The moves also could further motivate millennial voters to turn out for Democrats. Polls show that nearly two thirds of voters now support legalized marijuana, a huge spike in recent years — and those numbers are much higher with younger voters.

“Coastal Republicans were already having a tough time dealing with constituents who were pissed off about the tax bill,” former Democratic Congressional Campaign Committee Political Director Ian Russell told TPM. “It’s like they’re handpicking issues they’re not winning on. It’s bizarre.”

The pair of decisions had Democrats banding together in fury — joined by some swing-state Republicans, a telling sign heading into a rough midterm.

Florida Gov. Rick Scott (R), a longtime Trump ally and possible Senate candidate in a state where the Deepwater Horizon oil spill isn’t so distant a memory, made a rare break with the Trump administration following Zinke’s announcement.

In a statement, Scott said he opposed the decision and demanded a meeting with Zinke to “remove Florida from consideration” for more offshore drilling.

He wasn’t alone — Rep. Brian Mast (R-FL), a swing-district Republican from coastal Florida, called Zinke’s proposal “extremely alarming and unacceptable” in a statement.

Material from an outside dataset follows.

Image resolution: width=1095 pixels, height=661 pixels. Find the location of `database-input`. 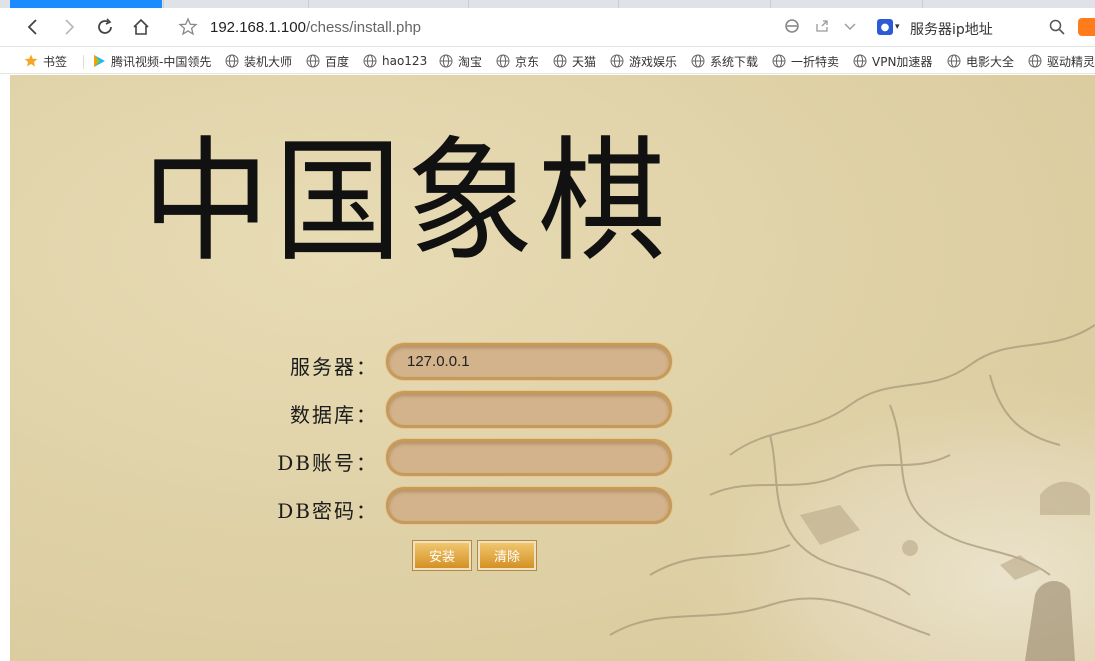

database-input is located at coordinates (529, 410).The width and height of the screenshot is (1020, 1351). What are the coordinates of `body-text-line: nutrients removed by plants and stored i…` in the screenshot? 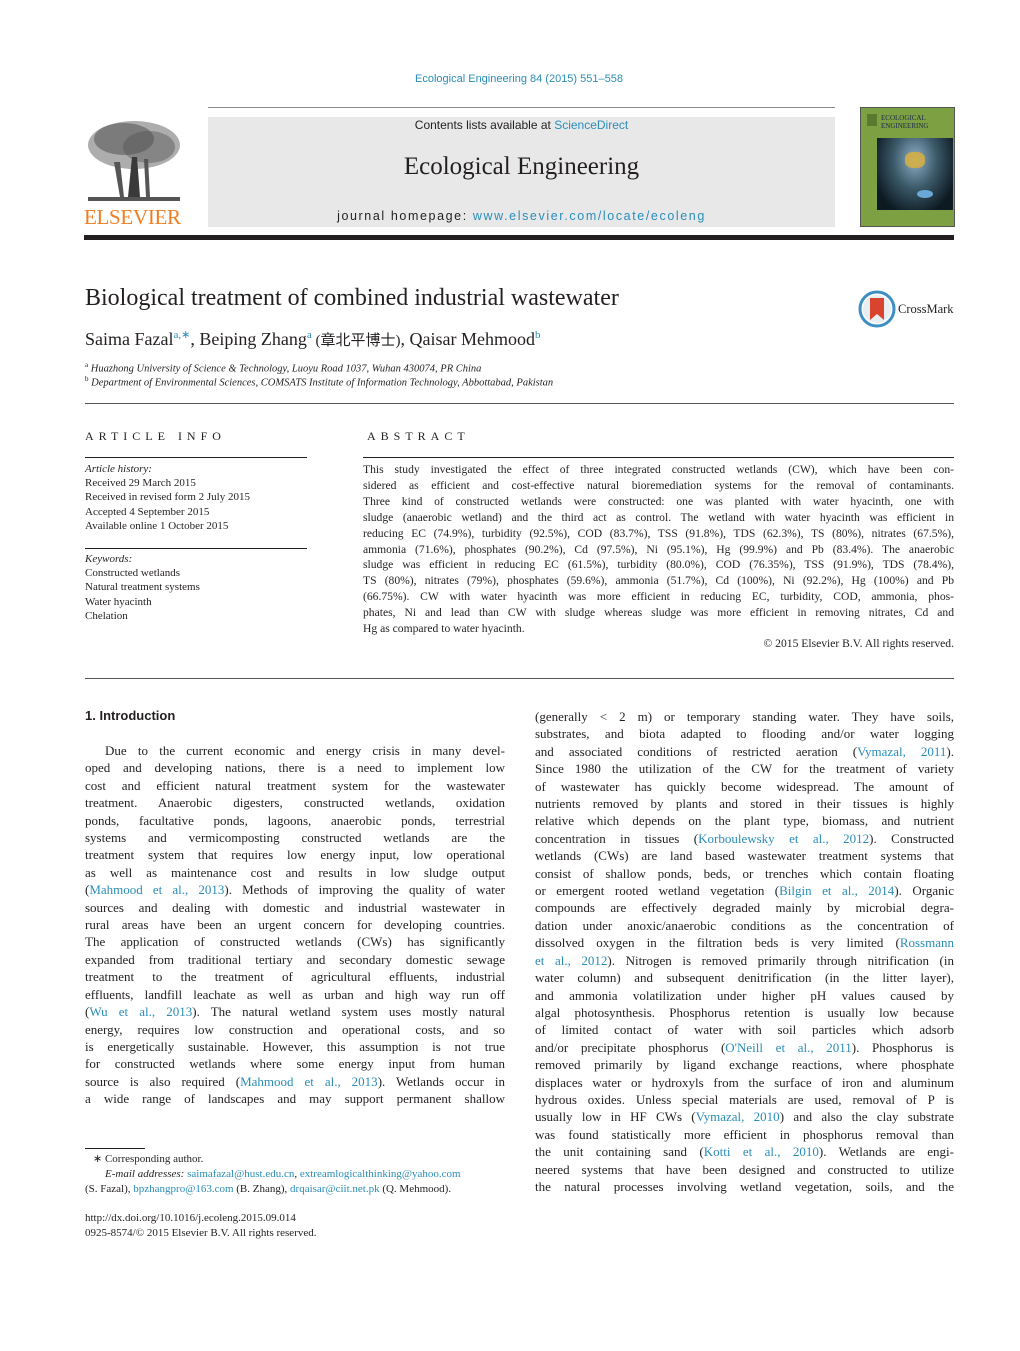 It's located at (744, 804).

Sen. Cory Gardner (R-CO), the head of the National Republican Senatorial Committee who represents one of the eight states that has legalized pot sales, was even harsher in his response to Sessions, threatening to hold up all Department of Justice nominees until the policy is reversed.

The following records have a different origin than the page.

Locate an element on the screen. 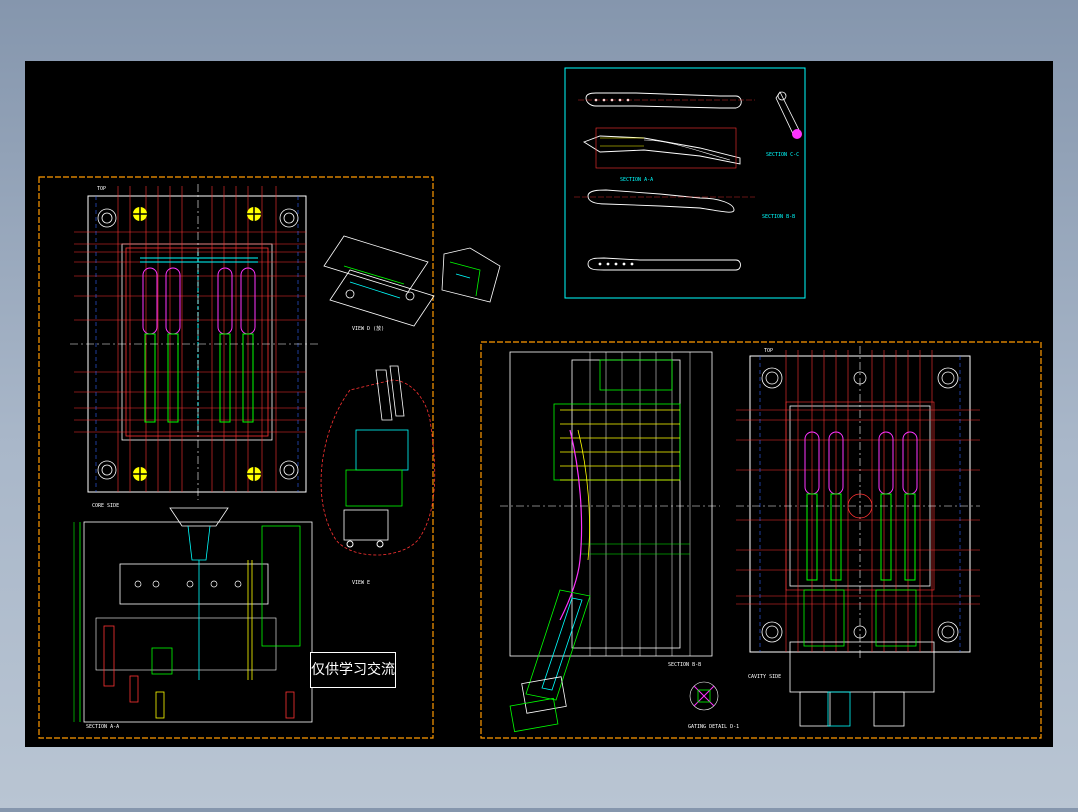 This screenshot has height=812, width=1078. core-side-label: CORE SIDE is located at coordinates (106, 506).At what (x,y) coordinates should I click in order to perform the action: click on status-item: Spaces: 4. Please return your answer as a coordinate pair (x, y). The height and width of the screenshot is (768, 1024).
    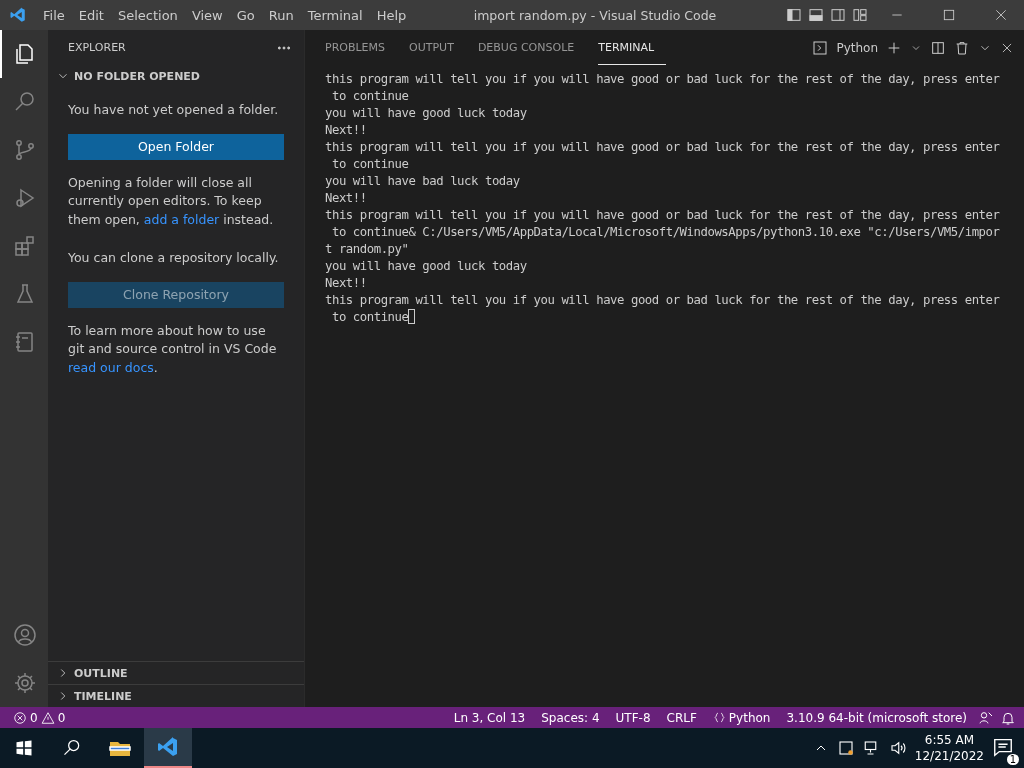
    Looking at the image, I should click on (570, 718).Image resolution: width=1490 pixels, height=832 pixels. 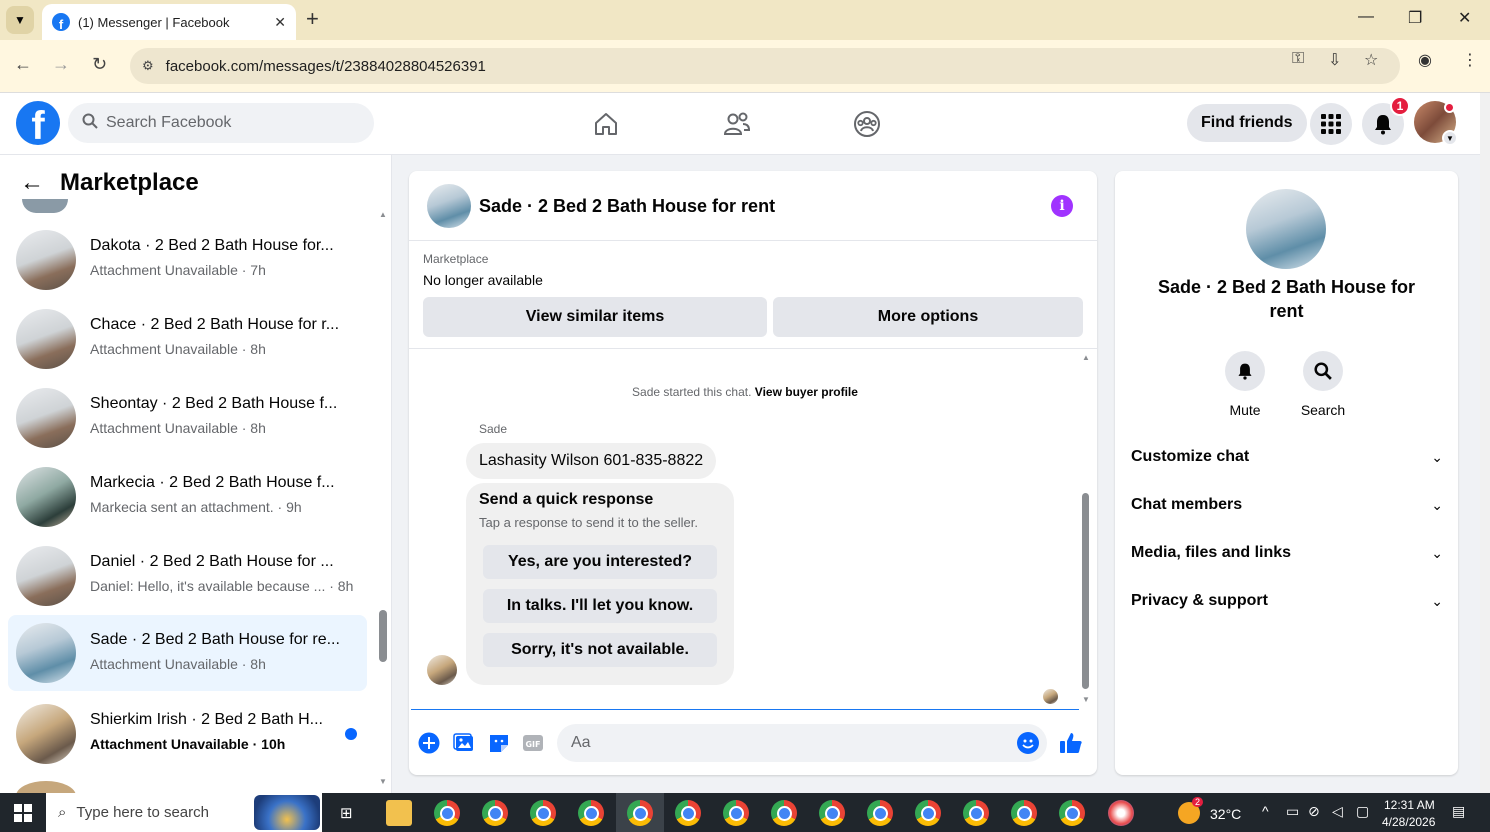 What do you see at coordinates (1458, 812) in the screenshot?
I see `notification-center-icon: ▤` at bounding box center [1458, 812].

Other GOP senators from states with legal pot also criticized the move. But Sen. Dean Heller (R-NV), facing a tough primary as well as reelection challenge, put out an ambivalent statement that could further complicate his 2018 chances — and his Democratic opponent, Rep. Jackie Rosen (D-NV), was quick to pounce.

Offshore drilling could hurt Republicans hoping to hang onto House seats in Washington, California, Florida, Virginia, New Jersey, and even Maine and Texas. And Sessions’ move to crack down on legal pot hurts them in Maine, Colorado and Nevada, states that have legalized marijuana  sales and have competitive House races.

But nowhere do those dual blows hit harder for Republicans than in California, a state that’s just days into having legalized marijuana after passing a referendum by a double-digit margin last fall and that has a long history of opposition to oil drilling ever since the 1969 Santa Barbara oil spill that helped create the environmental movement.

“California voters have spoken in terms of where they stand on this issue and if you look at public polling the American public is also speaking. This guy has not only mis-prioritized the limited resources of the department, he is frankly out of sync with where the vast majority of Californians are and I would suggest even most Americans are,” Sen. Kamala Harris (D-CA) told TPM of Sessions’ move to upend states’ rights on marijuana regulation.

California Republicans are defending more than a half-dozen vulnerable members, many of them in districts on or near the coast in Orange County, and they were already facing tough races given the state’s repulsion to Trump.

“I definitely would not want to be a California Republican House member right now,” Jack Pitney, a former Republican congressional staffer who teaches at Claremont McKenna College in Southern California, told TPM. “If Trump’s approval rating could go any lower in California, it will.”